What event in the body results most often as a side effect of 5-HT3 use?
Why are 5-HT3 receptor antagonists used?
What are the nerves associated with emesis?
Name NK-1 receptor antagonists
What are the ligands for NK-1 receptors?
When using NK-1 receptor antagonists why is it important to be careful about other medications that utilize the CYP3A4 and CPY2C9 systems? Name some examples.
Name the receptors localized at the CTZ?

What ligands bind to these receptors?
Name the antagonists that block these receptors.

Why should metoclopramide not be given at high doses or used long-term?
What are the properties of cyclizine and other H1 receptor antagonist that would allow them to prevent motion sickness and cause dry mouth?

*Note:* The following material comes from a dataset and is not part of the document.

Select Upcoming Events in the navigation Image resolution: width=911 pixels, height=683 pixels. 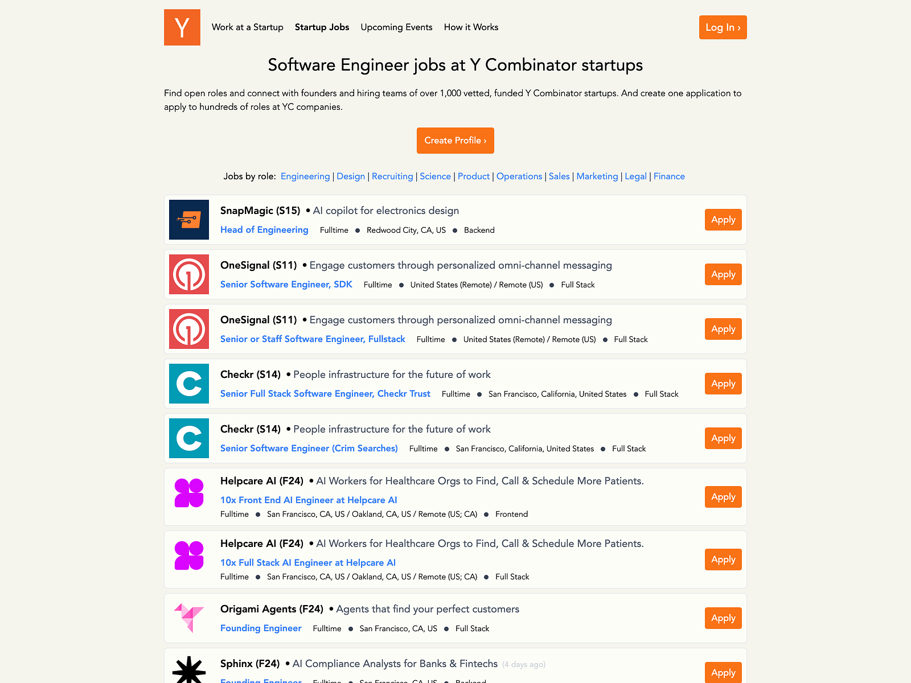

Name some antihistamine drugs
What are some side effects of antihistamines and anticholinergics?
Which areas in the CNS would be most associated with motion sickness?
Which areas in the CNS could be most associated with gagging?
What are the neurotransmitters associated with motion sickness?
What are the neurotransmitters associated with gagging?